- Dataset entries
◆ ◆ ◆
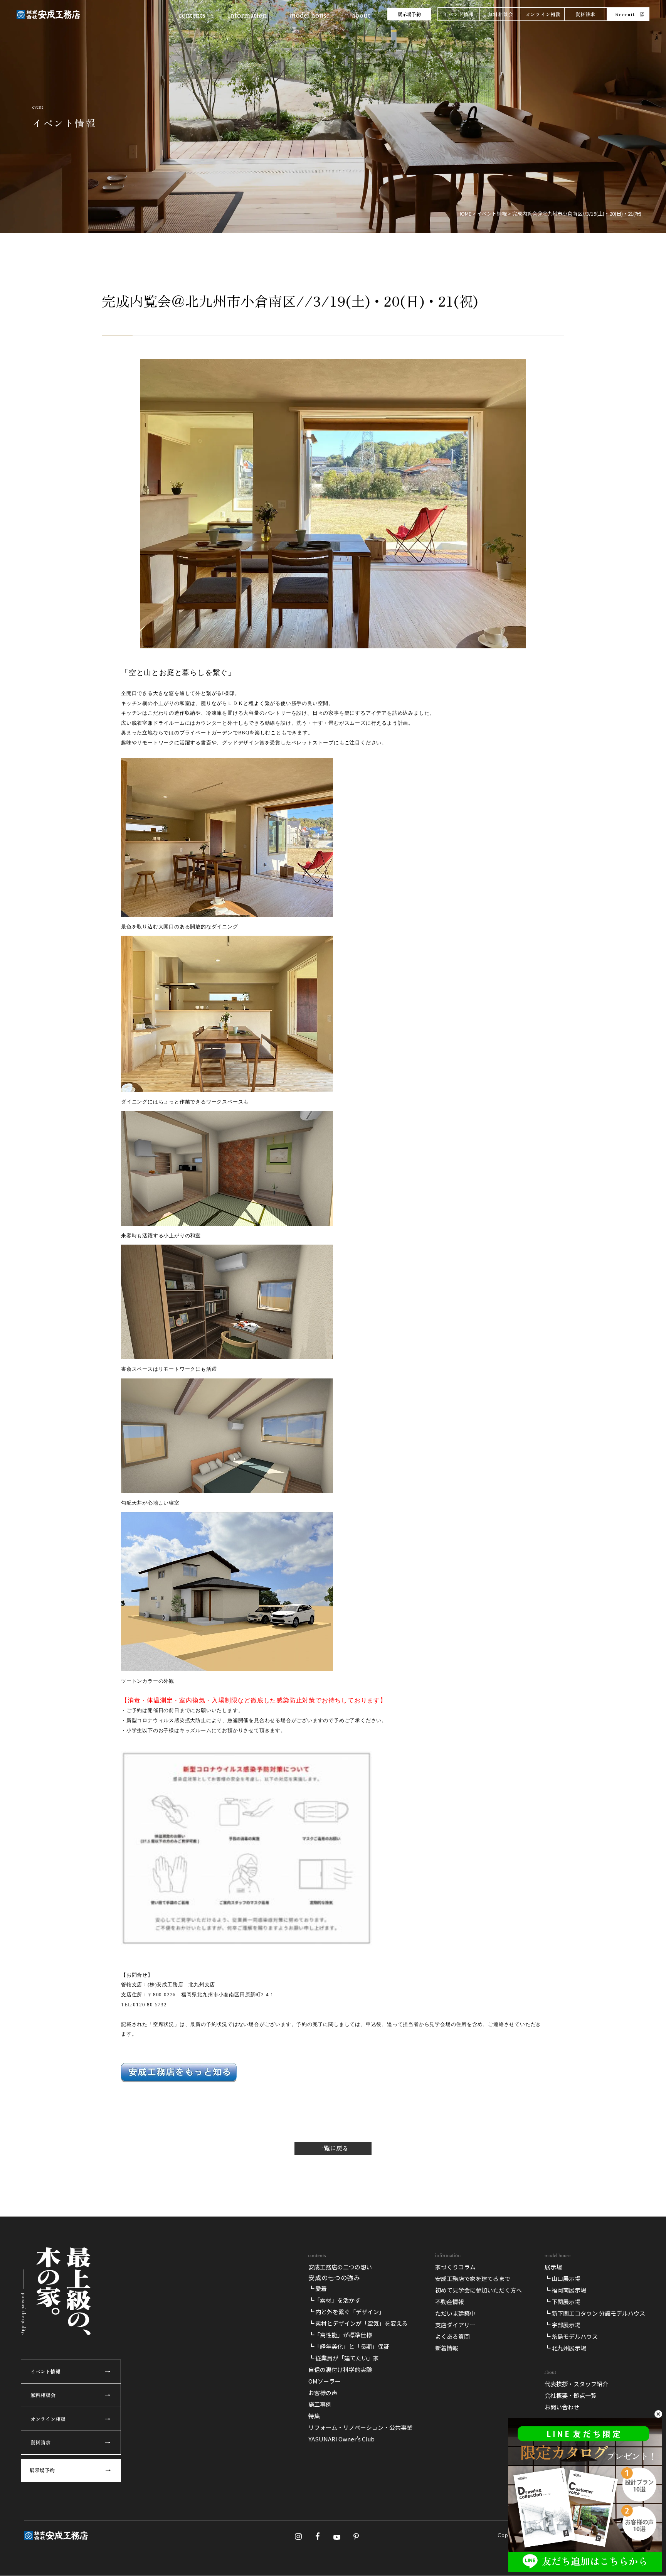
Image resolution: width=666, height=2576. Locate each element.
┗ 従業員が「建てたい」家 (343, 2358)
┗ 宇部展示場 (562, 2325)
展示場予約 (409, 14)
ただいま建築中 (455, 2313)
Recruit (625, 14)
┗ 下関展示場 (562, 2302)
◆ ◆ ◆
- Task prompt
Write the records out again verbatim and omit the pictures they contain.

- Answer for the task
Image resolution: width=666, height=2576. Locate each element.
┗ 従業員が「建てたい」家 (343, 2358)
┗ 宇部展示場 (562, 2325)
展示場予約 (409, 14)
ただいま建築中 (455, 2313)
Recruit (625, 14)
┗ 下関展示場 (562, 2302)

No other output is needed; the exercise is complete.